DOI: 10.3390/su18136597 ISSN: 2071-1050

Mapping China’s New Materials Industry Chain for Sustainable Development: Evidence from Listed-Firm Investment-Based City Association Networks

Wenjun Qiu, Tianyi Qin, Qingjian Zhao

Understanding the spatial organization of the new materials industry chain is essential for promoting sustainable industrial development. However, existing research rarely examines it as an integrated intercity network spanning multiple segments and specialized sub-sectors. To address this gap, this study constructs the New Materials City Association Network (NM-CityNet) using firm-level cross-regional equity investment data for 294 Chinese cities from 2010 to 2024. NM-CityNet includes two dimensions: segment networks (upstream, midstream, downstream) and sub-sector networks (advanced basic materials, critical strategic materials, and frontier new materials).
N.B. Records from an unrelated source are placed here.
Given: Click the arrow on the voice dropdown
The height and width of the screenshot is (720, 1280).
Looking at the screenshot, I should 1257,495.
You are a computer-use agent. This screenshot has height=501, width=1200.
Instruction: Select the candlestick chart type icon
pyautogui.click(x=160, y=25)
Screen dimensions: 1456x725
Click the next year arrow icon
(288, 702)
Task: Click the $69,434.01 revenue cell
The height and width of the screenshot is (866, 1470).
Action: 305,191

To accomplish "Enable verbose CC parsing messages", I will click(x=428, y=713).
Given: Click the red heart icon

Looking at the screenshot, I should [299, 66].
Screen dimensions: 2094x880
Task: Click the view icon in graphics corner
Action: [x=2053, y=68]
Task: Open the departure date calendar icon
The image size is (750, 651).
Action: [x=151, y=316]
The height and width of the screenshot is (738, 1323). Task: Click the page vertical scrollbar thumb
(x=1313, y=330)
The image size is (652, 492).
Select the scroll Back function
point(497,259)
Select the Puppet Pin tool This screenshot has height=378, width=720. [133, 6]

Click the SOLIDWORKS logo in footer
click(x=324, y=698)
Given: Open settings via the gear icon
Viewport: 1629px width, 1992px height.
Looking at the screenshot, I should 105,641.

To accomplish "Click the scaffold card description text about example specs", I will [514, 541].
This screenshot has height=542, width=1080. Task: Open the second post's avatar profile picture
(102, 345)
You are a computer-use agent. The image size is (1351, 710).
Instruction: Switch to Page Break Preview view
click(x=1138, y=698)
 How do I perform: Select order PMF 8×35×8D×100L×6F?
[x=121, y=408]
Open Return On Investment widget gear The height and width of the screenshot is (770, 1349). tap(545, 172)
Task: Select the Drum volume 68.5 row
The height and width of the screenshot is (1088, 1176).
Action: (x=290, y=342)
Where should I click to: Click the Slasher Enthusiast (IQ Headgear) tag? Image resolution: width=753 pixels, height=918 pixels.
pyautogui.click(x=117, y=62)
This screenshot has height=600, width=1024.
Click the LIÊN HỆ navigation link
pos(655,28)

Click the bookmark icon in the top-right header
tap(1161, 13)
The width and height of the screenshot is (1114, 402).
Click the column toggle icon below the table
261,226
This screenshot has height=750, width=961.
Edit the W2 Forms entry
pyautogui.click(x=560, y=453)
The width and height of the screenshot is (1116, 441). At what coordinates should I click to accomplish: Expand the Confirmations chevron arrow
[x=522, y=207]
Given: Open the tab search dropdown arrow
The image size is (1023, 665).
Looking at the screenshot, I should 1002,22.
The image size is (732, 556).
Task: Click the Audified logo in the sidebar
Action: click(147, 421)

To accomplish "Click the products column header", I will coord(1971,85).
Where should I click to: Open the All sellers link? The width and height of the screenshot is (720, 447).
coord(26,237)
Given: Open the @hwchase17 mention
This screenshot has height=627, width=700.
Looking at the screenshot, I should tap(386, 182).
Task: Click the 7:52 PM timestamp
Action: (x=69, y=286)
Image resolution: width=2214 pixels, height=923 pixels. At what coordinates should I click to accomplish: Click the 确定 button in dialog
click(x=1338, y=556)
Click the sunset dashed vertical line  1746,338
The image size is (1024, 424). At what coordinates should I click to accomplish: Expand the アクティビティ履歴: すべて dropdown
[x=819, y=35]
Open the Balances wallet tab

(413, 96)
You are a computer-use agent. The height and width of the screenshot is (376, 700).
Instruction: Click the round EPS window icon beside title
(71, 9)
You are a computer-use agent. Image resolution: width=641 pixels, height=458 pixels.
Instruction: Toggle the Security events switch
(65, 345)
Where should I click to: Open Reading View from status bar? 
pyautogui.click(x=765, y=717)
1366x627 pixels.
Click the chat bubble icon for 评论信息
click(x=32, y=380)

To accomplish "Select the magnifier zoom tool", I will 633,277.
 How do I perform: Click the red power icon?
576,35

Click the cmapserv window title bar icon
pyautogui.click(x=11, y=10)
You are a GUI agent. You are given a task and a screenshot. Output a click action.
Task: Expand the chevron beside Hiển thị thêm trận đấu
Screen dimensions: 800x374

A chain-lock model is applied, combined with social network analysis and the quadratic assignment procedure. Location quotients are integrated with weighted degree to capture specialized division-of-labour patterns. Using these methods, this study reveals the regional distribution, network structure, specialization patterns, and formation mechanisms of NM-CityNet. Results show that: (1) upstream core cities cluster in eastern China, midstream activities diffuse toward central and western regions, and downstream activities concentrate along the south-eastern coast; (2) NM-CityNet remains sparse and shows clear community structures, while different segments form differentiated spatial organization mechanisms; (3) sub-sectors exhibit clear specialization, with critical strategic materials showing broader spatial coverage; (4) drivers are heterogeneous: administrative proximity promotes link formation; government S&T financial-support differences are positively associated with link formation, although this association may partly reflect selective investment effects; economic and transport disparities inhibit link formation; innovation differences matter only in the midstream segment; and resource-endowment differences matter upstream and downstream.